» **Data for review**

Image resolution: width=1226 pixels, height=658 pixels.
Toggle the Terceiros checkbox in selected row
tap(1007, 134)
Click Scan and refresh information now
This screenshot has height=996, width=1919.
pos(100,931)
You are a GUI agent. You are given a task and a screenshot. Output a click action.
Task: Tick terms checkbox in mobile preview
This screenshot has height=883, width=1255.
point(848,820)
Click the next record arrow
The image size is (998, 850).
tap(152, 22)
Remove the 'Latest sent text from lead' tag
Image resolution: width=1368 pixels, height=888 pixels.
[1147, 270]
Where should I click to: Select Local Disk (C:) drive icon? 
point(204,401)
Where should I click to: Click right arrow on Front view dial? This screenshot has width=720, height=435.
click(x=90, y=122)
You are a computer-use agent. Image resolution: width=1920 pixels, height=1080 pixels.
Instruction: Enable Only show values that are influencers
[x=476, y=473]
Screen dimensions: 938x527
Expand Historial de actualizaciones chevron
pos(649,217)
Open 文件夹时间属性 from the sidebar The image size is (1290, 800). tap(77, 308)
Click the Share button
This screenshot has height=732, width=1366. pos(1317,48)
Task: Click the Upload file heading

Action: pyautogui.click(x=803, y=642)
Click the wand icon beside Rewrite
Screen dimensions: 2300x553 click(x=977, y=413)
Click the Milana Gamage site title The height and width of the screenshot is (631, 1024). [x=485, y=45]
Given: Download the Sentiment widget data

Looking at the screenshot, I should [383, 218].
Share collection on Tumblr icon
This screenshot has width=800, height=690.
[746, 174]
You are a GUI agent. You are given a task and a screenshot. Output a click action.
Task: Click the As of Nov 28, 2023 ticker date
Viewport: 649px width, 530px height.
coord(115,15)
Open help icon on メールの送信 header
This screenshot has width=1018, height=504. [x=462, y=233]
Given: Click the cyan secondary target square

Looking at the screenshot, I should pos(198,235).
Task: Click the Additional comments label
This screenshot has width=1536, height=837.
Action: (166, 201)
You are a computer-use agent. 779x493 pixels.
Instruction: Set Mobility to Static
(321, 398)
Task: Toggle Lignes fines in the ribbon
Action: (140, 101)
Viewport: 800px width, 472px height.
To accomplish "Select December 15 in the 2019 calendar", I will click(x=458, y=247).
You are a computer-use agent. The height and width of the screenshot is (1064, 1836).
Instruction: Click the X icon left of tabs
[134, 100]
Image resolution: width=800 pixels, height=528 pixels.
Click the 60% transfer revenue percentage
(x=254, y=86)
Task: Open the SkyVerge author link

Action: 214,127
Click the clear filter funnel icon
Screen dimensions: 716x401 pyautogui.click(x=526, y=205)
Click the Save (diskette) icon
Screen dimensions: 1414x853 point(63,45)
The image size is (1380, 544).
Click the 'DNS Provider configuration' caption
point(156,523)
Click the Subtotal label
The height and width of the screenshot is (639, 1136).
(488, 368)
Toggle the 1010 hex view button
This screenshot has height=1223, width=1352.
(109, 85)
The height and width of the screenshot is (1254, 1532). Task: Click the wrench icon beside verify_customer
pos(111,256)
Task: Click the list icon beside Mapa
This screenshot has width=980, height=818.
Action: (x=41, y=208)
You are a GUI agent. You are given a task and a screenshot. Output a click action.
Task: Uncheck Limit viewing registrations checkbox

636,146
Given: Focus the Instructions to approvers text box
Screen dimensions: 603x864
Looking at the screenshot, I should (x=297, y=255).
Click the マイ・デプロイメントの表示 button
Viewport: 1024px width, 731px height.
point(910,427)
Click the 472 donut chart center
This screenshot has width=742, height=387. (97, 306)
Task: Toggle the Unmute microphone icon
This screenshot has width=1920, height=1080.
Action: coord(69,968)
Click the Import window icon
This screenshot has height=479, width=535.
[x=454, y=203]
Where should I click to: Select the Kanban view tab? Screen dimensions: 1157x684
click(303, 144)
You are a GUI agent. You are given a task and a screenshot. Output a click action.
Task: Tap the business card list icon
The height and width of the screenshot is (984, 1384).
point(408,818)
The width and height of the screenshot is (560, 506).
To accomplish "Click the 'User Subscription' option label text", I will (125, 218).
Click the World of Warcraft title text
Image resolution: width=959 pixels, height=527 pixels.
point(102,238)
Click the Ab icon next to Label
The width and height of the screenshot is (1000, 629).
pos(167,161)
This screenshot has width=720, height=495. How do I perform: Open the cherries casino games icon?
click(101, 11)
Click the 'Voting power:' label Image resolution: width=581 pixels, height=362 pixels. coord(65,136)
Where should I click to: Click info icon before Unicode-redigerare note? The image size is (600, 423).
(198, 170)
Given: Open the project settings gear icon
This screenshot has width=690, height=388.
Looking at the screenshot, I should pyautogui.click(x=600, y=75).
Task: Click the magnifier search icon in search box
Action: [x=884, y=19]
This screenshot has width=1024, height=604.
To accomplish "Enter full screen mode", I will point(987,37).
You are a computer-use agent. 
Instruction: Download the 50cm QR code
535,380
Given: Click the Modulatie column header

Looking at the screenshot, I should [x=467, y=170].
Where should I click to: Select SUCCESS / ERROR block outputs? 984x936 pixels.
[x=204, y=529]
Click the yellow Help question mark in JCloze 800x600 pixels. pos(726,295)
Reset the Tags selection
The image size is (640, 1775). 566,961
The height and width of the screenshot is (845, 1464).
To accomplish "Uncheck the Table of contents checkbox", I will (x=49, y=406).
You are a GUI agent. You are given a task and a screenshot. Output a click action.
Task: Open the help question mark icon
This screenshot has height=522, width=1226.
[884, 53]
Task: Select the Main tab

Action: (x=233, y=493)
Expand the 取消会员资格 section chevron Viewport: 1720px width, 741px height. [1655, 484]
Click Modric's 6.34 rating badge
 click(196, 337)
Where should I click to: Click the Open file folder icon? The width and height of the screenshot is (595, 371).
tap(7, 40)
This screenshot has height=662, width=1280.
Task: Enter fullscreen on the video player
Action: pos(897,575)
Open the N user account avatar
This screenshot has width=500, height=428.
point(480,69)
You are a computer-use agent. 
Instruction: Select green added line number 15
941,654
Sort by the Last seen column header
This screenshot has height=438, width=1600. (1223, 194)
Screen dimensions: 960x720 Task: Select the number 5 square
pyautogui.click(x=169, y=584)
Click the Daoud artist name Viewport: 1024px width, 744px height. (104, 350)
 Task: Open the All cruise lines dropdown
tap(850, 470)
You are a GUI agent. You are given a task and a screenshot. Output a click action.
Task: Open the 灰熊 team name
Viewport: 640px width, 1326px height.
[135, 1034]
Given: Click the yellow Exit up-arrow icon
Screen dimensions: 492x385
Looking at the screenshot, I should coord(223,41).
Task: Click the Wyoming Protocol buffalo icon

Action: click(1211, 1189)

» **Assignment**
Give again, word for word, every line of the listing above from the one with "Viewport: 649px width, 530px height." to the one with "Click the Subtotal label", both inclusive, and nothing beyond them.

» **Result of the task**
Viewport: 649px width, 530px height.
coord(115,15)
Open help icon on メールの送信 header
This screenshot has width=1018, height=504. [x=462, y=233]
Given: Click the cyan secondary target square

Looking at the screenshot, I should pos(198,235).
Task: Click the Additional comments label
This screenshot has width=1536, height=837.
Action: (166, 201)
You are a computer-use agent. 779x493 pixels.
Instruction: Set Mobility to Static
(321, 398)
Task: Toggle Lignes fines in the ribbon
Action: (140, 101)
Viewport: 800px width, 472px height.
To accomplish "Select December 15 in the 2019 calendar", I will click(x=458, y=247).
You are a computer-use agent. The height and width of the screenshot is (1064, 1836).
Instruction: Click the X icon left of tabs
[134, 100]
Image resolution: width=800 pixels, height=528 pixels.
Click the 60% transfer revenue percentage
(x=254, y=86)
Task: Open the SkyVerge author link

Action: 214,127
Click the clear filter funnel icon
Screen dimensions: 716x401 pyautogui.click(x=526, y=205)
Click the Save (diskette) icon
Screen dimensions: 1414x853 point(63,45)
The image size is (1380, 544).
Click the 'DNS Provider configuration' caption
point(156,523)
Click the Subtotal label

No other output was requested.